Home

Gerechtshof Amsterdam, 20-05-2025, ECLI:NL:GHAMS:2025:1557, 23/684

Gerechtshof Amsterdam, 20-05-2025, ECLI:NL:GHAMS:2025:1557, 23/684

Gegevens

Instantie
Gerechtshof Amsterdam
Datum uitspraak
20 mei 2025
Datum publicatie
20 juni 2025
ECLI
ECLI:NL:GHAMS:2025:1557
Formele relaties
Zaaknummer
23/684
Relevante informatie
Art. 7 BPM, Art. 9 BPM, Art. 10 BPM, Art. 19 AWR, Art. 2 BPB

Inhoudsindicatie

NA bpm. Vermindering in hoger beroep vanwege hogere historische nieuwprijs. Ten onrechte niet over wettelijke rente beslist. Matiging pkv.

Uitspraak

kenmerk 23/684

20 mei 2025

uitspraak van de tweede meervoudige belastingkamer

op het hoger beroep van

[X] , wonende te [Z] , belanghebbende,

(gemachtigde: A.F.M.J. Verhoeven)

• Getoonde gegevens:

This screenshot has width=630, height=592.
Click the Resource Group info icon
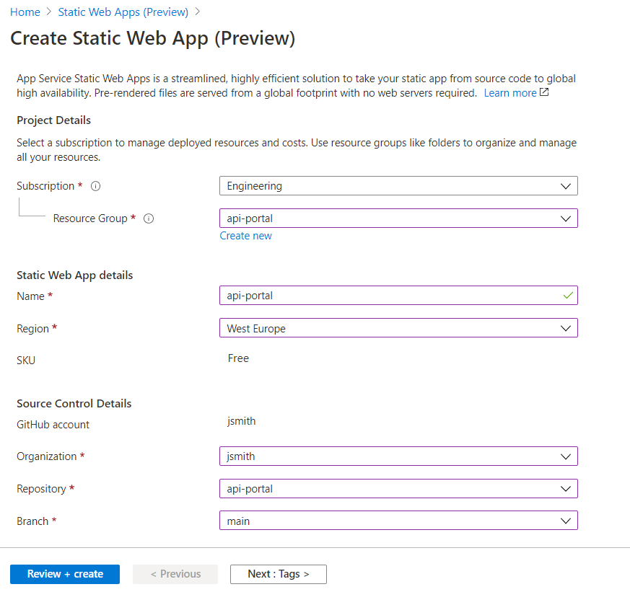pyautogui.click(x=149, y=218)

• Werkopdracht:
Schrijf de uitspraak van het Gerechtshof Amsterdam over de bpm verder, te beginnen na de laatste regel die in het fragment staat.

• Antwoord op opdracht:
tegen de uitspraak van 22 juni 2023 in de zaak met kenmerken HAA 22/766 van de rechtbank Noord-Holland (hierna: de rechtbank) in het geding tussen

belanghebbende

en

de inspecteur van de Belastingdienst, de inspecteur.

1 Ontstaan en loop van het geding

1.1.

In de bestreden uitspraak heeft de rechtbank als volgt beslist op het beroep van belanghebbende betreffende een naheffingsaanslag belasting van personenauto’s en motorrijwielen (hierna: bpm) van € 3.035, alsmede op het verzoek van belanghebbende tot vergoeding van schade wegens overschrijding van de redelijke termijn:

“De rechtbank:

-

verklaart het beroep ongegrond;

-

veroordeelt [de inspecteur] tot het vergoeden van de door [belanghebbende] geleden immateriële schade tot een bedrag van € 1.000;

-

veroordeelt [de inspecteur] in de proceskosten van [belanghebbende] tot een bedrag van € 837;

-

draagt [de inspecteur] op het betaalde griffierecht van € 184 aan [belanghebbende] te vergoeden.”

1.2.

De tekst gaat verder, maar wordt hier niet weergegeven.